■ Task goal
Only the lines from the start of the entries through the line with "This screenshot has height=534, width=1242." are wanted; please output them exactly.

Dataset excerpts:

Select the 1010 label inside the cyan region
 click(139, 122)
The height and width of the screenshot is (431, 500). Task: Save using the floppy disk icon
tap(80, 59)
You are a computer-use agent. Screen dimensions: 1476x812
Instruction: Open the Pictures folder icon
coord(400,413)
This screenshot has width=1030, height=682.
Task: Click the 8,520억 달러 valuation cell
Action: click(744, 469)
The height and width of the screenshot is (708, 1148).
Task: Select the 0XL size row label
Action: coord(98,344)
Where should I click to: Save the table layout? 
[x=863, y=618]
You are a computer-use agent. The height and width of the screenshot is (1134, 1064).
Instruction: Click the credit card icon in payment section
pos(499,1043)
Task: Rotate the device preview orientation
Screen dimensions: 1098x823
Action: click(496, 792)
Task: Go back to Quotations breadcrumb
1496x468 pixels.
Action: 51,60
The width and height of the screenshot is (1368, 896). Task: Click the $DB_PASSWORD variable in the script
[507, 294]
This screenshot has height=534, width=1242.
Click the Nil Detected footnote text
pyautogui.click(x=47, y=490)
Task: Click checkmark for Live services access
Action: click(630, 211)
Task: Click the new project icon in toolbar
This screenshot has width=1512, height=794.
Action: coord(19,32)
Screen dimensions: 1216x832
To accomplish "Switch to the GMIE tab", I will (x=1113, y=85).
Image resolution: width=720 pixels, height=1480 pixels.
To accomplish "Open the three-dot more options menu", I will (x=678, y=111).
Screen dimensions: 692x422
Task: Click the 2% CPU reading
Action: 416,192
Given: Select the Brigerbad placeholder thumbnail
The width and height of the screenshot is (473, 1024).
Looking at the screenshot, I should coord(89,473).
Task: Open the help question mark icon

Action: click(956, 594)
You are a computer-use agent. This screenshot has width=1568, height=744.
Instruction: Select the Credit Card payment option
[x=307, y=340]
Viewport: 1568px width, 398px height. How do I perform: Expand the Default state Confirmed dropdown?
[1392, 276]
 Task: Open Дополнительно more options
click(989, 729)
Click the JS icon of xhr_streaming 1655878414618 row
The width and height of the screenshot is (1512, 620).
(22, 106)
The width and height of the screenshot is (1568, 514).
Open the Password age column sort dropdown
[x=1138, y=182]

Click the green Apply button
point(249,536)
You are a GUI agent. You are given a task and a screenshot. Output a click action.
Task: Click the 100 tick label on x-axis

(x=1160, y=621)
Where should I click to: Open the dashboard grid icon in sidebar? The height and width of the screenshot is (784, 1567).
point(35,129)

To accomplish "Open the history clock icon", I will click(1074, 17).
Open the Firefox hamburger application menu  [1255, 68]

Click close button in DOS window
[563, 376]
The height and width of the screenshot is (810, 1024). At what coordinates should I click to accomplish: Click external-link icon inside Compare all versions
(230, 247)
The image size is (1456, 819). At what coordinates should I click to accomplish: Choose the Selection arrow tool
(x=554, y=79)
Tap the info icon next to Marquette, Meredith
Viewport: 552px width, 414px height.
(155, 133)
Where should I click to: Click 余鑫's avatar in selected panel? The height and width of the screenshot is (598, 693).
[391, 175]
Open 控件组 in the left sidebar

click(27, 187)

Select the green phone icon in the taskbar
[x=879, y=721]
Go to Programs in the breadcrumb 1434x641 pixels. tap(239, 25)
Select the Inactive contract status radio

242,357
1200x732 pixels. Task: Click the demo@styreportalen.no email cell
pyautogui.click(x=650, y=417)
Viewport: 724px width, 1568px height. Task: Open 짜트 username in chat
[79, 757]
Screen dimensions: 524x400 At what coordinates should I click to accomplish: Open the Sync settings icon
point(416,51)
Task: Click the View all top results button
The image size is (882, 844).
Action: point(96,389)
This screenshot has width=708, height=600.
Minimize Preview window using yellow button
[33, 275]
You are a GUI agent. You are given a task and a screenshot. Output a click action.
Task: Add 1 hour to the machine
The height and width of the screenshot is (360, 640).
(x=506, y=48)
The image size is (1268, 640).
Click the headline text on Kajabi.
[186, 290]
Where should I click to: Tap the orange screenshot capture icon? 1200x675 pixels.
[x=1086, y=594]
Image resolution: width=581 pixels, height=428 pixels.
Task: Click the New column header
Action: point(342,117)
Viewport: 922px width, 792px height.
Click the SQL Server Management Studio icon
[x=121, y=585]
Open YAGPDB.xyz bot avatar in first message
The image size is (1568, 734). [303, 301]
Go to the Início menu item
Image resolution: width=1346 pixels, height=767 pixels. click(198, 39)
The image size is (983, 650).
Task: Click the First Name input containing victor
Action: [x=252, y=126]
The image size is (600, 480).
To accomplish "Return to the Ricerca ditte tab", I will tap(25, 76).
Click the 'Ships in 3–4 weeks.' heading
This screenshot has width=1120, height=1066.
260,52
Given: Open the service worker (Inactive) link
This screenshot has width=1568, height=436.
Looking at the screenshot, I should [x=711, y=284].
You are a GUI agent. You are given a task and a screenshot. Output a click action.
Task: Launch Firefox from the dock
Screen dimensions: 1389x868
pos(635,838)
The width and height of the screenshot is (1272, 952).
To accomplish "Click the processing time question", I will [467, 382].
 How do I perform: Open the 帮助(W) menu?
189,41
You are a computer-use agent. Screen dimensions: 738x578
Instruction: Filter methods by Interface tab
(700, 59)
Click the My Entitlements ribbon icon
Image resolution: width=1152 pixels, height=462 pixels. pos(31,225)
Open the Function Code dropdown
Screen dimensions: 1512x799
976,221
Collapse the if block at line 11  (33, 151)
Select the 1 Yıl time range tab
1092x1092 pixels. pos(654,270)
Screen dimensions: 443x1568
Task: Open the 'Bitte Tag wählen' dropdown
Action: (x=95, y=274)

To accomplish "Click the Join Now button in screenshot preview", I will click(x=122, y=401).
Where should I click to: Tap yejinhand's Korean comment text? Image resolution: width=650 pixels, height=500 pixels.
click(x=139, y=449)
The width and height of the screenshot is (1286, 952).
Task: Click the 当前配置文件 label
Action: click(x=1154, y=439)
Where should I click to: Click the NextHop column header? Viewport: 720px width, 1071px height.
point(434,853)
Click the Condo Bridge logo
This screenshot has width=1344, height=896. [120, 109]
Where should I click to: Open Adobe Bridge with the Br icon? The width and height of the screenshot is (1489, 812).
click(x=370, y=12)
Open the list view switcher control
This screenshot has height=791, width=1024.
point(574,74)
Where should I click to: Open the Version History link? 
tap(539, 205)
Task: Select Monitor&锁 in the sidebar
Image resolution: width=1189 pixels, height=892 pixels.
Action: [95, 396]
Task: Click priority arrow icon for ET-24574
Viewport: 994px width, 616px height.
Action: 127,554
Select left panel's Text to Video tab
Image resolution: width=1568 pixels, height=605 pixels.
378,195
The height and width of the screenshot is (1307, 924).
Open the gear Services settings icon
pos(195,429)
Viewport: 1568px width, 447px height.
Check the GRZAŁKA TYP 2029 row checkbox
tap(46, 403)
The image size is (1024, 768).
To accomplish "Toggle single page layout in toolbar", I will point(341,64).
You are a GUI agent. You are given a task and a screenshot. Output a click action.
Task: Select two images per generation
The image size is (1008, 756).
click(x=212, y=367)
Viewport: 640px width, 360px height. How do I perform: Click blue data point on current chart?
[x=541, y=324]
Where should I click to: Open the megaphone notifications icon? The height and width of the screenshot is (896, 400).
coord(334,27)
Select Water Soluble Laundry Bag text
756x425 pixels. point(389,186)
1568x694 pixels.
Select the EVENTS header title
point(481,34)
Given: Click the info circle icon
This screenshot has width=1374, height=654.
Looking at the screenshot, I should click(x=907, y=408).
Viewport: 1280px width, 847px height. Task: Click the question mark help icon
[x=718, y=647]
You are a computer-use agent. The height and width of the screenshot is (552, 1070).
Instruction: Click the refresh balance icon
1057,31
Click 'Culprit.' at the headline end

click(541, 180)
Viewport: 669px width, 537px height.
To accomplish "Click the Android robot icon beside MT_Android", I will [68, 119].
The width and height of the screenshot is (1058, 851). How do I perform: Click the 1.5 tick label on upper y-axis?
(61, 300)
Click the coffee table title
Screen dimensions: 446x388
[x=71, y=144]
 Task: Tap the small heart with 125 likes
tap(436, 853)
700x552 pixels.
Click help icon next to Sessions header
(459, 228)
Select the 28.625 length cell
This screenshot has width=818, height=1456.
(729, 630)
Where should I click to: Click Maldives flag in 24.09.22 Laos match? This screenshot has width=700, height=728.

■ Output of the task
Select the 1010 label inside the cyan region
 click(139, 122)
The height and width of the screenshot is (431, 500). Task: Save using the floppy disk icon
tap(80, 59)
You are a computer-use agent. Screen dimensions: 1476x812
Instruction: Open the Pictures folder icon
coord(400,413)
This screenshot has width=1030, height=682.
Task: Click the 8,520억 달러 valuation cell
Action: click(744, 469)
The height and width of the screenshot is (708, 1148).
Task: Select the 0XL size row label
Action: coord(98,344)
Where should I click to: Save the table layout? 
[x=863, y=618]
You are a computer-use agent. The height and width of the screenshot is (1134, 1064).
Instruction: Click the credit card icon in payment section
pos(499,1043)
Task: Rotate the device preview orientation
Screen dimensions: 1098x823
Action: click(496, 792)
Task: Go back to Quotations breadcrumb
1496x468 pixels.
Action: 51,60
The width and height of the screenshot is (1368, 896). Task: Click the $DB_PASSWORD variable in the script
[507, 294]
This screenshot has height=534, width=1242.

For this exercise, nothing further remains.